━━━ SELECTED PASSAGE ━━━

The survey meter could be compared to the speedometer, as it measures the speed, or rate, at which radiation is being picked up. When properly calibrated, used, and maintained, it allows the radiographer to see the current exposure to radiation at the meter. It can usually be set for different intensities, and is used to prevent the radiographer from being overexposed to the radioactive source, as well as for verifying the boundary that radiographers are required to maintain around the exposed source during radiographic operations.
The alarming dosimeter could be most closely compared with the tachometer, as it alarms when the radiographer "redlines" or is exposed to too much radiation. When properly calibrated, activated, and worn on the radiographer's person, it will emit an alarm when the meter measures a radiation level in excess of a preset threshold. This device is intended to prevent the radiographer from inadvertently walking up on an exposed source.

━━━

EXERCISE INSTRUCTIONS =>
a) From the passage on survey meters and alarming dosimeters, extract the words between "The survey meter" and "during radiographic operations.", inclusive.
b) Continue the passage on survey meters and alarming dosimeters from where it stops.

━━━ DATASET EXTRACT ━━━

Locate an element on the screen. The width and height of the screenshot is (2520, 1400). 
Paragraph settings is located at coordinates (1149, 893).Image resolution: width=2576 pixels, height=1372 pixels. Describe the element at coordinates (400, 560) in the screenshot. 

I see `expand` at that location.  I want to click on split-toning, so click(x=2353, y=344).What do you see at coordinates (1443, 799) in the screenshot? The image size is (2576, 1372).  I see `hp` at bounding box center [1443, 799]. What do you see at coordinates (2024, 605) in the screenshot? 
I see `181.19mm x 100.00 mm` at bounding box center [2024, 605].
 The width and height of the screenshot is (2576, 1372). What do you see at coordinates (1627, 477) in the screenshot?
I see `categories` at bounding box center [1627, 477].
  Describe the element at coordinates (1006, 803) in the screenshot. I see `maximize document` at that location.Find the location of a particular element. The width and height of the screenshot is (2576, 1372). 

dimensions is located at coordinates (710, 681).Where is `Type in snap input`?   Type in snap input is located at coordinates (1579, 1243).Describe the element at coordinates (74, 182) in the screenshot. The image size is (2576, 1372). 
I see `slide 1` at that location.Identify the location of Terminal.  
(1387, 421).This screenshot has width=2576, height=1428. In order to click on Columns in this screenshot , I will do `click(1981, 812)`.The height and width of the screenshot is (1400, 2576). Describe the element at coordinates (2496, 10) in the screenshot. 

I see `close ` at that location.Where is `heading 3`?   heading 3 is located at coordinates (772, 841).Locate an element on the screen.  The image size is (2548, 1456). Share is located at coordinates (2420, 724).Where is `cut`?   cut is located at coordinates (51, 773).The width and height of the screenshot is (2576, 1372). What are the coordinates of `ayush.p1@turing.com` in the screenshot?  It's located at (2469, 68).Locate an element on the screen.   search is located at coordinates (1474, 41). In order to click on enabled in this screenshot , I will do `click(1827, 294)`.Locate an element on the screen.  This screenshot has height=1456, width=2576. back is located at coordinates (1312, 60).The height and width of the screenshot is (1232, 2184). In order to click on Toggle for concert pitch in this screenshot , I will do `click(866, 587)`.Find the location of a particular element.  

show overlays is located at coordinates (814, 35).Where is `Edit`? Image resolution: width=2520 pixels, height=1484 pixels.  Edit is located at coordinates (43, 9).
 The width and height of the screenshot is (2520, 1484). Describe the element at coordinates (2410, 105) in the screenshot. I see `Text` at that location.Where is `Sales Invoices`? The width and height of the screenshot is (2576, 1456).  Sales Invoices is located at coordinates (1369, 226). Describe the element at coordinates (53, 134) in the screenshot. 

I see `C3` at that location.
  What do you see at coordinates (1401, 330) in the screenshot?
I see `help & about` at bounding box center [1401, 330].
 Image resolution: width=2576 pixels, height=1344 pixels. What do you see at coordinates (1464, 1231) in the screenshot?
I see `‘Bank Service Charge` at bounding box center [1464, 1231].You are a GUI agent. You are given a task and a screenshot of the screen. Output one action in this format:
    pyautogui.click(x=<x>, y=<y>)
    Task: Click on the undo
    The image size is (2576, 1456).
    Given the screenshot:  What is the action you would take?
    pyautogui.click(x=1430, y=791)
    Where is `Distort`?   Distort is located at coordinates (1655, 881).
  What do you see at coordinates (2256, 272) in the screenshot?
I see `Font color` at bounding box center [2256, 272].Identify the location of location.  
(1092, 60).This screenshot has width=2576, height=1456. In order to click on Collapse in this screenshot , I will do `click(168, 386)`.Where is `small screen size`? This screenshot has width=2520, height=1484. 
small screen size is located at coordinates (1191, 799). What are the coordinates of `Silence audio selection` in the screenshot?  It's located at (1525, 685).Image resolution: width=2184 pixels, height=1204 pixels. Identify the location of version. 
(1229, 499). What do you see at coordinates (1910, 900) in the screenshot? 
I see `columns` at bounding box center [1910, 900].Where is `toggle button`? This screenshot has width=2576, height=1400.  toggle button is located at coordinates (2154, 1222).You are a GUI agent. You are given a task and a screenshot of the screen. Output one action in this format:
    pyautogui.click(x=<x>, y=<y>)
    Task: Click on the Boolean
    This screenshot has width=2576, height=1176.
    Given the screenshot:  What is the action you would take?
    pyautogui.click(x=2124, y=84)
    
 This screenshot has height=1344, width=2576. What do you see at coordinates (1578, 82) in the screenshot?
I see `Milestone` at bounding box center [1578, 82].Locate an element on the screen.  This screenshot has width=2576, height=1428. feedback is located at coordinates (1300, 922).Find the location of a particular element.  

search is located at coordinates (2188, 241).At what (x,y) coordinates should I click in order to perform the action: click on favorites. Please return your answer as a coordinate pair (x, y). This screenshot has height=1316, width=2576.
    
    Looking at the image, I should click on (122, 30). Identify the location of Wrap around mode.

━━━

WRITTEN ANSWERS =>
a)
The survey meter could be compared to the speedometer, as it measures the speed, or rate, at which radiation is being picked up. When properly calibrated, used, and maintained, it allows the radiographer to see the current exposure to radiation at the meter. It can usually be set for different intensities, and is used to prevent the radiographer from being overexposed to the radioactive source, as well as for verifying the boundary that radiographers are required to maintain around the exposed source during radiographic operations.

b)
The gas-charged dosimeter is like a trip meter in that it measures the total radiation received, but can be reset. It is designed to help the radiographer measure his/her total periodic dose of radiation. When properly calibrated, recharged, and worn on the radiographer's person, it can tell the radiographer at a glance how much radiation to which the device has been exposed since it was last recharged. Radiographers in many states are required to log their radiation exposures and generate an exposure report. In many countries personal dosimeters are not required to be used by radiographers as the dose rates they show are not always correctly recorded.
The film badge or TLD is more like a car's odometer. It is actually a specialized piece of radiographic film in a rugged container. It is meant to measure the radiographer's total exposure over time (usually a month) and is used by regulating authorities to monitor the total exposure of certified radiographers in a certain jurisdiction. At the end of the month, the film badge is turned in and is processed. A report of the radiographer's total dose is generated and is kept on file.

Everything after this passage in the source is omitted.